I have a bit of an odd question that requires some background information first.

EDIT: Google Colab

I’m currently working on research which uses backprop through discrete optimization algorithms like A* for shortest path, and have code that works perfectly for that. I’ll give short code examples, but can see about getting a complete example uploaded later if required.

Essentially, a network takes in a picture and outputs a NxN grid of values, which signifies the cost of traversing into that tile. These tiles, with a given start/goal location index are then used in a shortest path algorithm. To track gradients through the shortest path algorithm, the solver is ran twice with some noise. The output of the shortest path solver is binary mask of the path to travel.

```
def a_star(w, start, goal):
...
ShortestPath(torch.autograd.Function):
...
def forward(ctx, w, start, goal):
path_mask = a_star(w, start, goal)
# save ctx.values ...
return path_mask
def backward(ctx, grad_output):
# get values from ctx ...
w_prime = w + grad_output * eps # wiggle w with specific noise
path_mask_prime = a_star(w_prime, start, goal)
gradient = - (path_mak - path_mask_prime)
return gradient, None, None
# running example
predicted_w = network(img) # NxN tile costs, used as weights in A*
predicted_path = ShortestPath.apply(predicted_w, start, goal)
...
loss = HammingLoss(predicted_path, actual_path_mask)
...
```

This works fine, and is a method which follows a previous paper. I have results which follow theirs, so I know this works.

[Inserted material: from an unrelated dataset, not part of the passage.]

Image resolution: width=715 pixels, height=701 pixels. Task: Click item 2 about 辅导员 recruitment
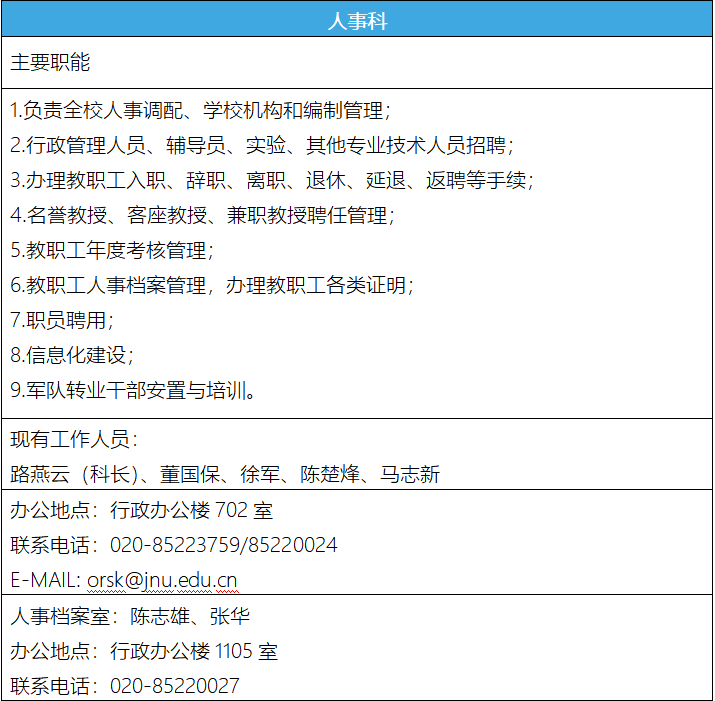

Now, suppose that we are working with a large pathfinding problem, i.e., computing `predicted_w`

might be wasteful, or maybe we want to use a more complicated network. Since the gradient of the `ShortestPath`

is a difference of binary masks, we really only need to compute the tile costs which are relevant to our search, and not for the entire space (gradient is 0 for tiles which are not part of the solution path either of the 2 runs of the algorithm).

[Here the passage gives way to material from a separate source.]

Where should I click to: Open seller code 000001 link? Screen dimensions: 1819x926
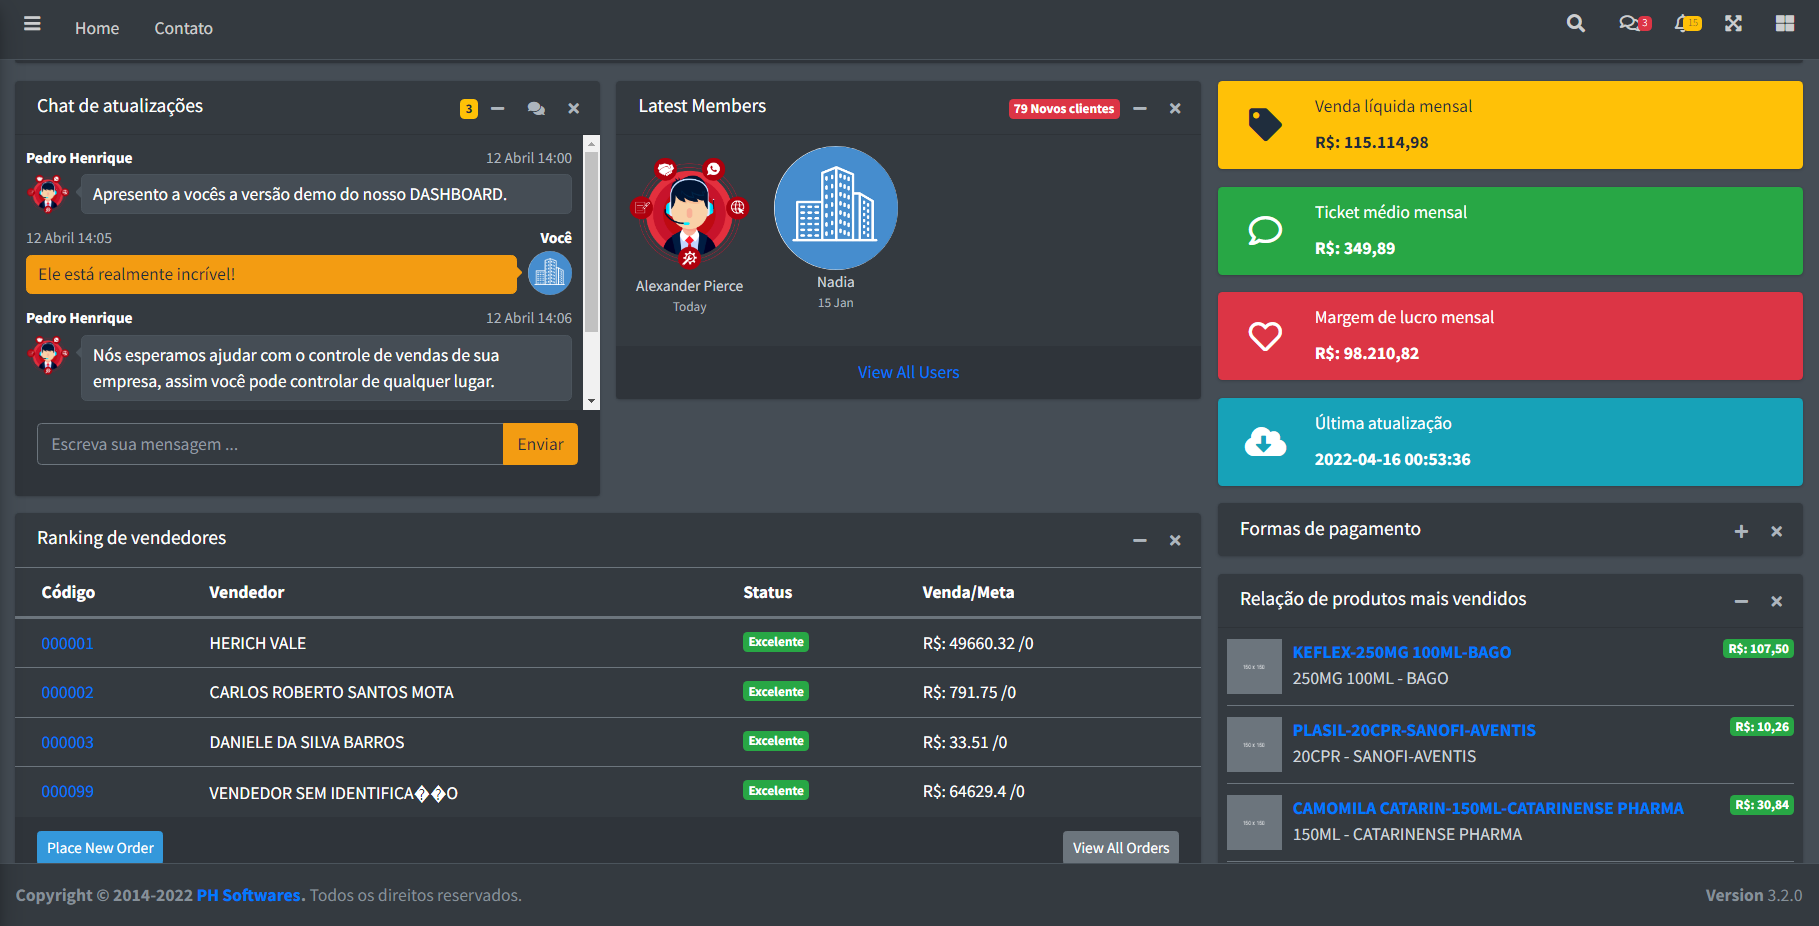[67, 644]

What I would like to do is initialize `predicted_w`

as a zero tensor, use the network to output single cost values on the fly inside my `a_star`

, and set the correct index of `predicted_w`

using that output tensor, so that the gradients from the network are tracked (each index of `predicted_w`

would have come from a separate output from the network).

```
def a_star(w, start, goal, network, noise):
...
tile_cost = network(img, ...)
w[x, y] = tile_cost
...
ShortestPath(torch.autograd.Function):
...
def forward(ctx, w, start, goal, network):
path_mask = a_star(w, start, goal, network, None)
# save ctx.values ...
return path_mask
def backward(ctx, grad_output):
# get values from ctx ...
noise = grad_output * eps # wiggle w with specific noise
path_mask_prime = a_star(w, start, goal, network, noise)
gradient = - (path_mak - path_mask_prime)
return gradient, None, None, None
# running example
predicted_w = torch.zeros()
predicted_path = ShortestPath.apply(predicted_w, start, goal, network)
...
```

This sets the correct values for `predicted_w`

, but when I run `loss.backward()`

, I get gradient values of `None`

for the layers of by network. Is what I am trying to do possible? Again, I can try to get a running gist if that would help.